Texas Game Wardens Are Too Smart for Porta-Potty Poachers and Hay-Bale Blinds

Using patience and a trail camera, Texas Game Wardens arrested a trespasser on his way to a blind on private property he didn’t have permission to hunt. The arrest was made in November, but Monday’s announcement signals the conclusion of the multi-year investigation.

The case started in 2023, when wardens discovered a deer blind converted from a Porta-Potty on private land in Henderson County in East Texas. Unable to catch the trespasser that season, law enforcement set a trail camera on the property line and waited. Sure enough, on opening day of the 2024 season, the wardens nabbed the trespasser on camera. The man had been walking to his stand, which overlooked a feeder he had also snuck onto the property. Confronted by the wardens, he confessed, was charged, and removed the stand and his feeder from the property. His name was not publicly released.

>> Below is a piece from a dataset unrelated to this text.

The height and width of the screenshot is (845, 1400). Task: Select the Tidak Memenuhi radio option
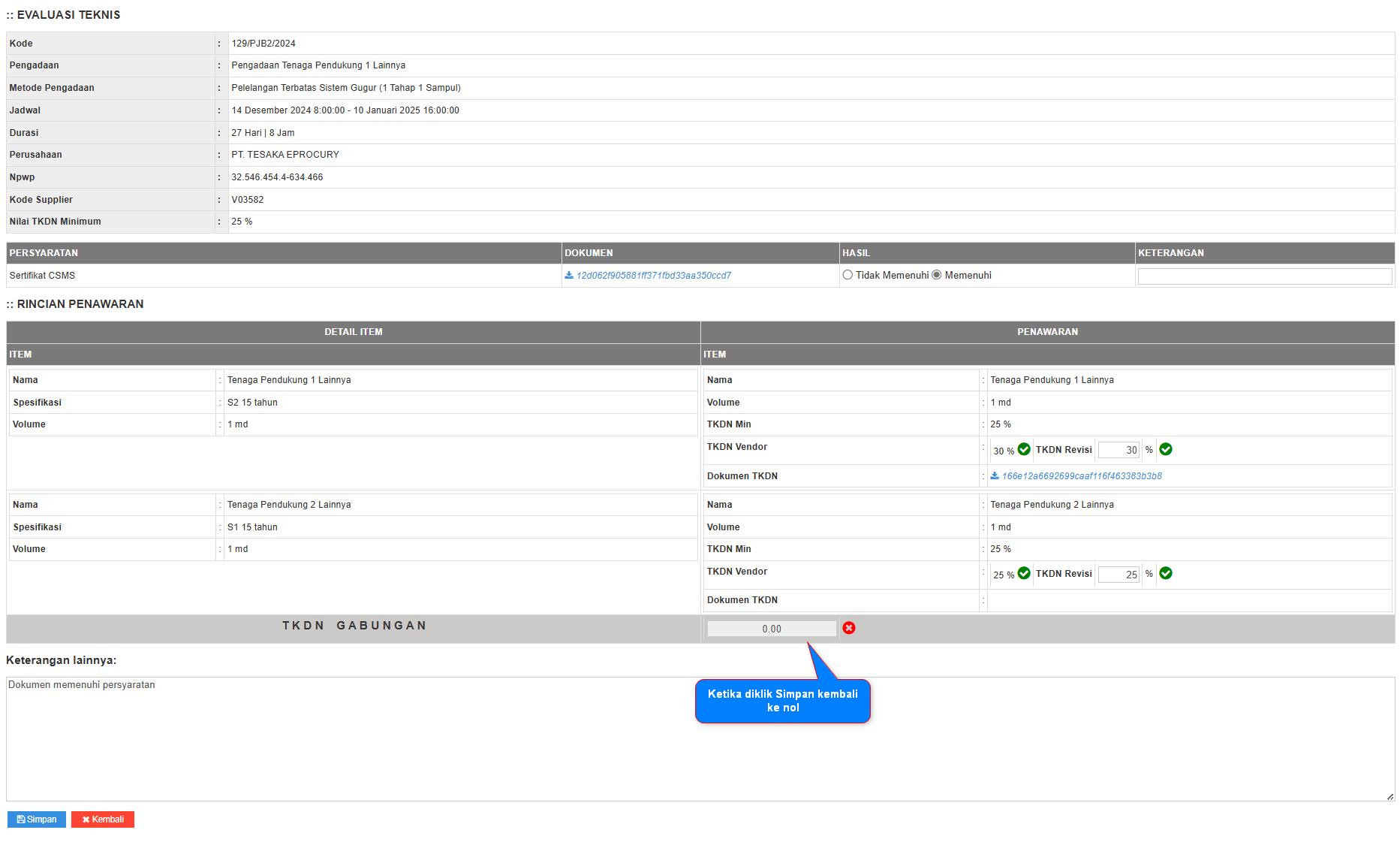point(848,275)
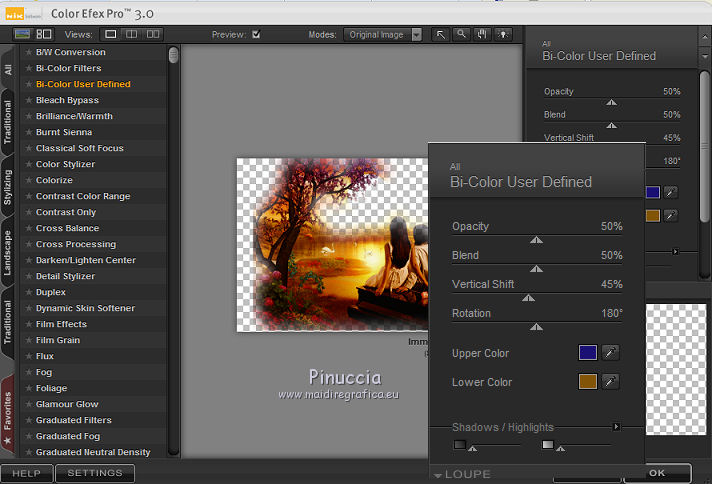712x484 pixels.
Task: Expand the Shadows / Highlights section
Action: pos(616,427)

Mainstream media outlets, which ordinarily wouldn’t care about a trespassing deer hunter, fixated on the Porta-Potty part and ran with it. It prompted cute headlines like “Wardens Flush Out Poacher” for instance, although I’d have gone with “Possum Police Pinch Porta-Potty Poacher” because alliteration is fun. Local news had a potty-humor field day, as you would expect from local news outlets.

Those of us who get out a little, however, know that Porta-Potty blinds are a thing. They have been for a while and, if you make your own, it doesn’t have be as ratty-looking as the one the Texas wardens discovered.

You can buy a Redneck blind for a few thousand dollars, or you can be redneck and make your own from a converted portable toilet. A decommissioned porta-john can cost $100 or less if you look around, or it might be free if you know a guy. After that, it’s up to you what you make out of it. Plow Boy Engineering and Lady Kountry have ideas. Just be sure to put it on property you’re actually allowed to hunt.

In another bizarre blind case of a more serious nature also announced Monday, wardens assisting with Operation Lone Star, a long-running Texas border security program, responded to a call about a pickup truck bailout. A K-9 officer and his black Lab, Jake, responded.

Officials found the truck with at least one hay-bale in the bed and the driver gone. Jake was very interested in the bale, but his handler called him off to search for the missing driver. Jake and the officer got their man, because Texas wardens and Good Dogs usually do.

Read Next: Kreed the Conservation Dog Is a Poacher’s Worst Nightmare

In the meantime, other officers responding to the call were surprised when that same “bale” that had caught Jake’s attention rolled out of the truck. The bale turned out to be hay on the outside of a frame of woven wire, with 10 undocumented men hiding inside.

A hay-bale blind might fool people, but it did not fool Jake. And this is yet another reason why you should always trust the dog.